- _Directions for this task_: Write out, word for word, every line from the one containing "വന്ദേമാതരം: ആറ് പദ്യങ്ങൾ" through the last line of the records below, both ends included.

- _Data for the task_:
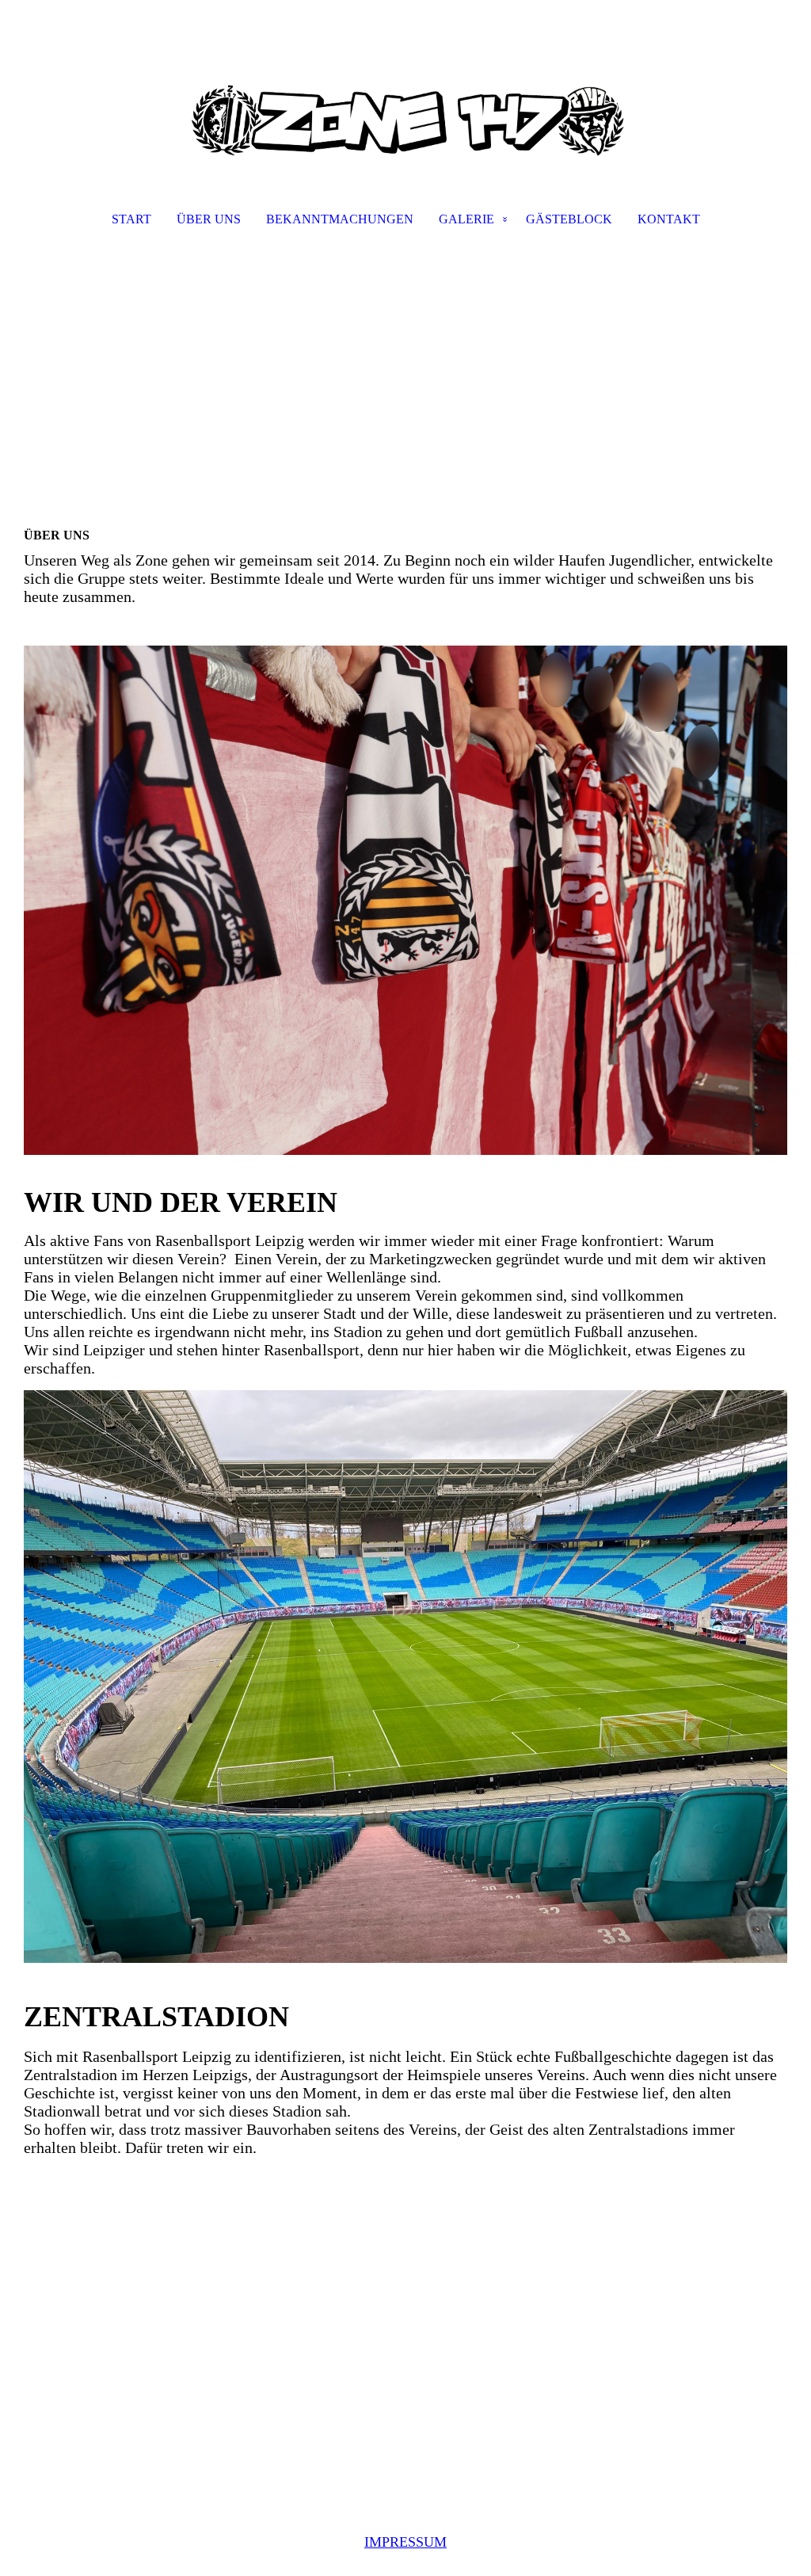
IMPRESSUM (405, 2542)
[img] (405, 84)
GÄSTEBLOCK (569, 219)
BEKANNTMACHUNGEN (339, 219)
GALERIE (466, 219)
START (131, 219)
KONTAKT (669, 219)
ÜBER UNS (209, 219)
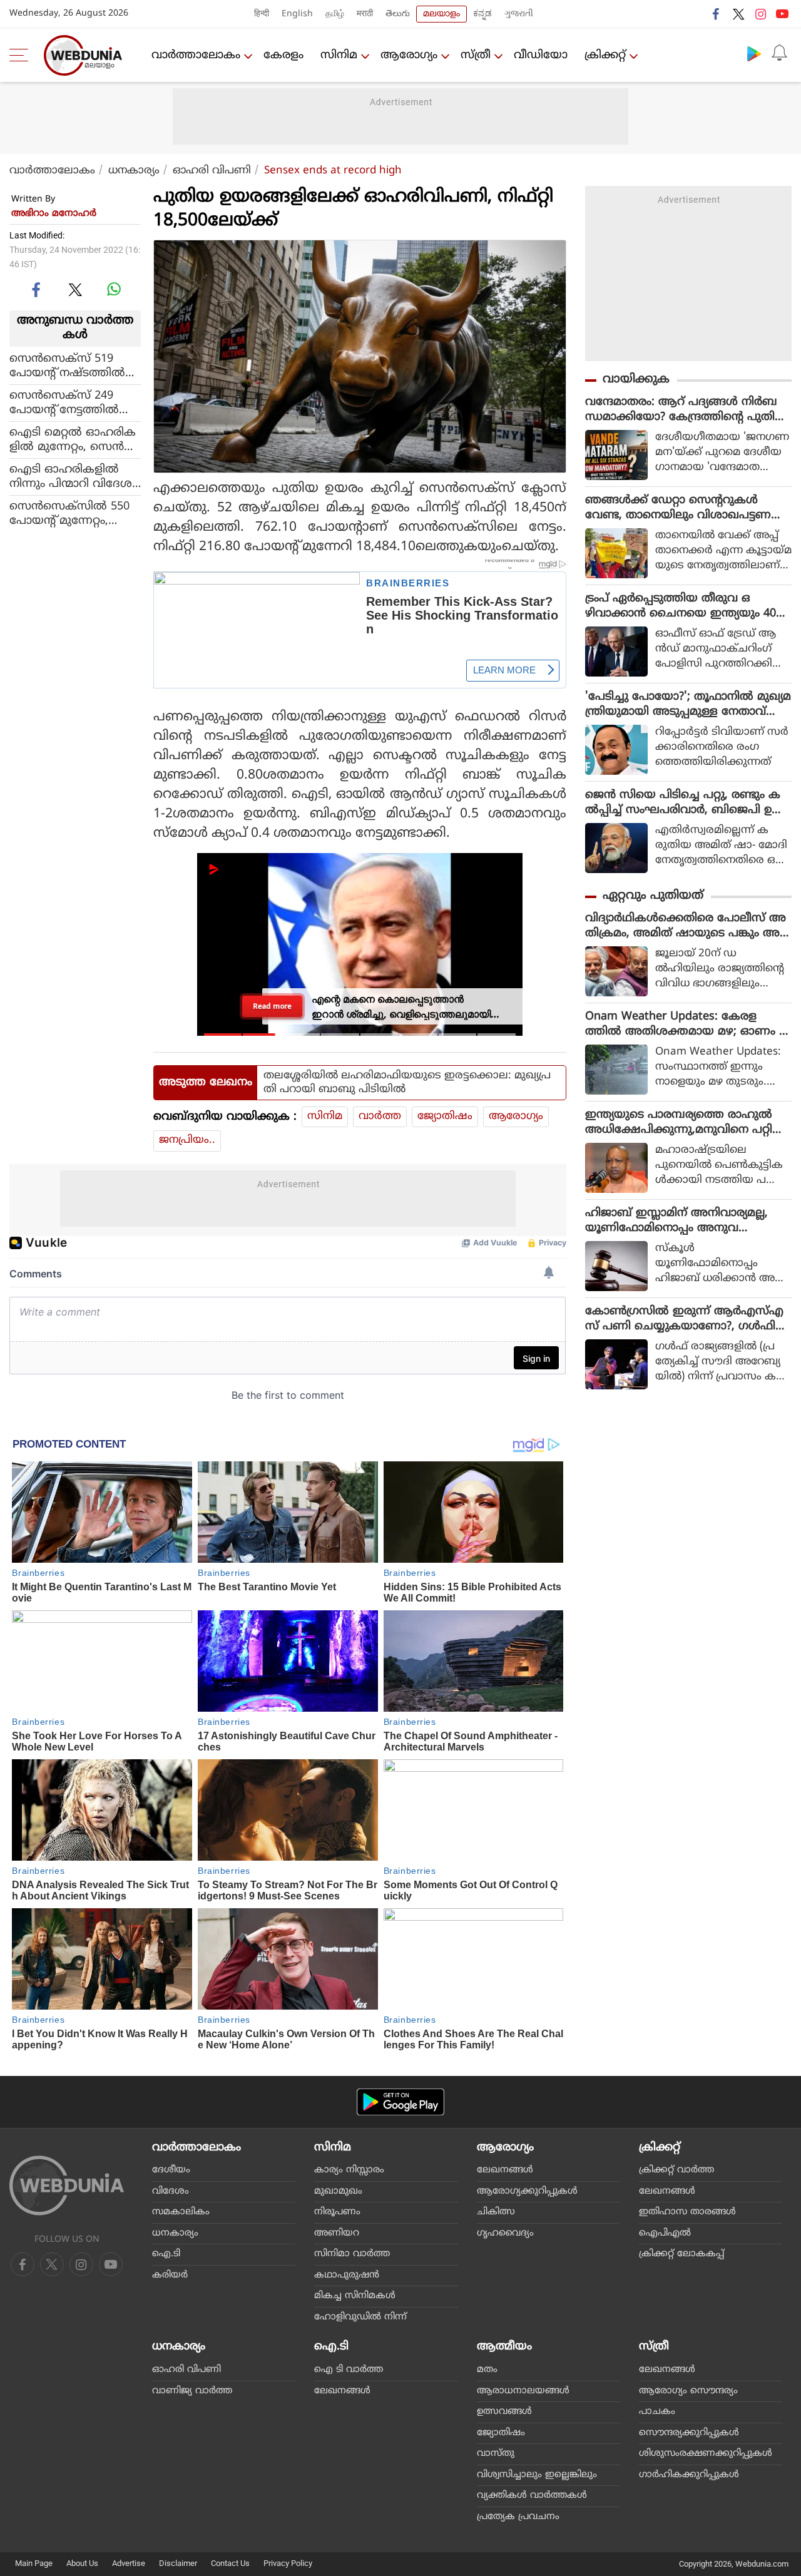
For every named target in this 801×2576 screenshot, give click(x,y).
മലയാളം (441, 14)
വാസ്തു (495, 2454)
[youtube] (782, 13)
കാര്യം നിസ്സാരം (349, 2170)
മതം (487, 2370)
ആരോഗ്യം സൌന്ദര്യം (688, 2391)
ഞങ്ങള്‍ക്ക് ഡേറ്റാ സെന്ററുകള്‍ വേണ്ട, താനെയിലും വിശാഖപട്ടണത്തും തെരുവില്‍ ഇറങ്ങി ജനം (678, 508)
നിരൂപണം (337, 2212)
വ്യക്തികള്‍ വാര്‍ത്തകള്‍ (532, 2496)
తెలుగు (397, 14)
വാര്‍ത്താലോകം (195, 55)
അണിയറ (336, 2233)
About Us (82, 2563)
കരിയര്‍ (170, 2275)
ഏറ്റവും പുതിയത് (653, 896)
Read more (272, 1006)
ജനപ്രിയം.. (187, 1140)
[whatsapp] (114, 289)
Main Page (34, 2563)
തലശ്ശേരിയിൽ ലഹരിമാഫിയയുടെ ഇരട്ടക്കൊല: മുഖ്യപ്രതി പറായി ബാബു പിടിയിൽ (407, 1082)
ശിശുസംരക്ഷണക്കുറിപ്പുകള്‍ (705, 2454)
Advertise (128, 2563)
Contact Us (230, 2563)
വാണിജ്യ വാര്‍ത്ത (192, 2391)
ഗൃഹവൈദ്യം (505, 2233)
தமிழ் (334, 14)
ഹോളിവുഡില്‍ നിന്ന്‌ (360, 2317)
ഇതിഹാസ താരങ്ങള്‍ (687, 2212)
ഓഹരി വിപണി (212, 171)
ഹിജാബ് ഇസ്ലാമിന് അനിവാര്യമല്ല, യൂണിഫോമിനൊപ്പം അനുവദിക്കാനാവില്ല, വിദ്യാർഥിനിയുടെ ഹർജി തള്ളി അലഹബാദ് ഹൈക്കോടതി (685, 1221)
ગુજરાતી (518, 14)
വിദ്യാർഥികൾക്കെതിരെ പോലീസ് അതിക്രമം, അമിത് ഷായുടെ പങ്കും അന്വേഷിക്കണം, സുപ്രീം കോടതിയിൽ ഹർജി (685, 926)
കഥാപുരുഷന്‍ (346, 2275)
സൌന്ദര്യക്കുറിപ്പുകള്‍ (689, 2433)
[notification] (779, 53)
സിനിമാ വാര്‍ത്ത (352, 2254)
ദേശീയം (171, 2170)
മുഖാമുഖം (338, 2191)
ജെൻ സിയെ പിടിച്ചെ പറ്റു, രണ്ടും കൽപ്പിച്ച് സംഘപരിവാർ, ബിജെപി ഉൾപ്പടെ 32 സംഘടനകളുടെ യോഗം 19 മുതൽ (684, 803)
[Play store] (754, 53)
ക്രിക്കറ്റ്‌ (605, 55)
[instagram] (760, 13)
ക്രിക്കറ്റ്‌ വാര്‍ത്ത (676, 2170)
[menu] (21, 55)
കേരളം (283, 55)
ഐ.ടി (166, 2254)
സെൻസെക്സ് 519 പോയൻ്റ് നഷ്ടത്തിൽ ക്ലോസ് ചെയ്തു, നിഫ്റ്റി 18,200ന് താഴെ (74, 365)
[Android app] (400, 2101)
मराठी (365, 14)
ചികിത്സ (496, 2212)
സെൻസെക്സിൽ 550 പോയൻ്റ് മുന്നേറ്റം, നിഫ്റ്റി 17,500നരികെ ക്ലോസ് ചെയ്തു (69, 513)
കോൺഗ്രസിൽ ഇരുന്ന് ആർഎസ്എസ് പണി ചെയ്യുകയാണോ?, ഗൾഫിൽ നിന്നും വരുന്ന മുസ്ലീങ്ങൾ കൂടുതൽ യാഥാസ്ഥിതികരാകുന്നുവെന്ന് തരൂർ (687, 1319)
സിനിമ (338, 55)
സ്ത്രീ (476, 55)
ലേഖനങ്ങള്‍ (505, 2170)
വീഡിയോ (541, 55)
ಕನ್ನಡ (482, 14)
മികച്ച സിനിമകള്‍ (354, 2296)
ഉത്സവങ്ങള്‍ (504, 2412)
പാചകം (657, 2412)
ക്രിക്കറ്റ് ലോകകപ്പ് (681, 2254)
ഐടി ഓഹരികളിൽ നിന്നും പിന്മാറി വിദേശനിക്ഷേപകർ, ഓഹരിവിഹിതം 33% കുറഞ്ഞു (70, 476)
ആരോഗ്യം (408, 55)
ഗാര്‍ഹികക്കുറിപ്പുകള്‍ (689, 2475)
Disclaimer (178, 2563)
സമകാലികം (181, 2212)
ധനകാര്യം (134, 171)
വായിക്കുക (636, 379)
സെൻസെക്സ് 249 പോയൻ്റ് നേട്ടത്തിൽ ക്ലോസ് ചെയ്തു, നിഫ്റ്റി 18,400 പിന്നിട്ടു (74, 402)
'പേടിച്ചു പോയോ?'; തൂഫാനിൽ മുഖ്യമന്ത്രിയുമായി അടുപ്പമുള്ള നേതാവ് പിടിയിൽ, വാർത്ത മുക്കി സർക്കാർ (688, 705)
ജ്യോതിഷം (444, 1116)
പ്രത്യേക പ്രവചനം (518, 2517)
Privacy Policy (287, 2563)
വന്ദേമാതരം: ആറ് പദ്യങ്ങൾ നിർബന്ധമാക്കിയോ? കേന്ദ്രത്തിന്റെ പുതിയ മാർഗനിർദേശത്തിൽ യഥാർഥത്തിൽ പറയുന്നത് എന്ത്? (686, 410)
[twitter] (738, 13)
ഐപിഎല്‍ (665, 2233)
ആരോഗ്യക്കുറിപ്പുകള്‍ (527, 2191)
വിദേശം (170, 2191)
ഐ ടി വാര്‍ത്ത (348, 2370)
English (297, 14)
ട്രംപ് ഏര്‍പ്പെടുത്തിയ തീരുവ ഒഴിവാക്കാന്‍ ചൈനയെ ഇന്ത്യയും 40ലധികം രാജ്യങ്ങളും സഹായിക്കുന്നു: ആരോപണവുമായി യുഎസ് (685, 606)
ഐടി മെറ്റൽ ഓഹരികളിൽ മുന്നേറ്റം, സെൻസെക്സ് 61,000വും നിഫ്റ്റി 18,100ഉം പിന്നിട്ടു (73, 439)
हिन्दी (261, 14)
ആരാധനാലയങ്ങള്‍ (523, 2391)
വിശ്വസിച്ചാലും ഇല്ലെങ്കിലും (537, 2475)
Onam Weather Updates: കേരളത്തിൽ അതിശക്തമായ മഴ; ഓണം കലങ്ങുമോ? (688, 1024)
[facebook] (716, 13)
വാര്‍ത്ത (380, 1116)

- _Answer area_:
വന്ദേമാതരം: ആറ് പദ്യങ്ങൾ നിർബന്ധമാക്കിയോ? കേന്ദ്രത്തിന്റെ പുതിയ മാർഗനിർദേശത്തിൽ യഥാർഥത്തിൽ പറയുന്നത് എന്ത്? (686, 410)
[twitter] (738, 13)
ഐപിഎല്‍ (665, 2233)
ആരോഗ്യക്കുറിപ്പുകള്‍ (527, 2191)
വിദേശം (170, 2191)
ഐ ടി വാര്‍ത്ത (348, 2370)
English (297, 14)
ട്രംപ് ഏര്‍പ്പെടുത്തിയ തീരുവ ഒഴിവാക്കാന്‍ ചൈനയെ ഇന്ത്യയും 40ലധികം രാജ്യങ്ങളും സഹായിക്കുന്നു: ആരോപണവുമായി യുഎസ് (685, 606)
ഐടി മെറ്റൽ ഓഹരികളിൽ മുന്നേറ്റം, സെൻസെക്സ് 61,000വും നിഫ്റ്റി 18,100ഉം പിന്നിട്ടു (73, 439)
हिन्दी (261, 14)
ആരാധനാലയങ്ങള്‍ (523, 2391)
വിശ്വസിച്ചാലും ഇല്ലെങ്കിലും (537, 2475)
Onam Weather Updates: കേരളത്തിൽ അതിശക്തമായ മഴ; ഓണം കലങ്ങുമോ? (688, 1024)
[facebook] (716, 13)
വാര്‍ത്ത (380, 1116)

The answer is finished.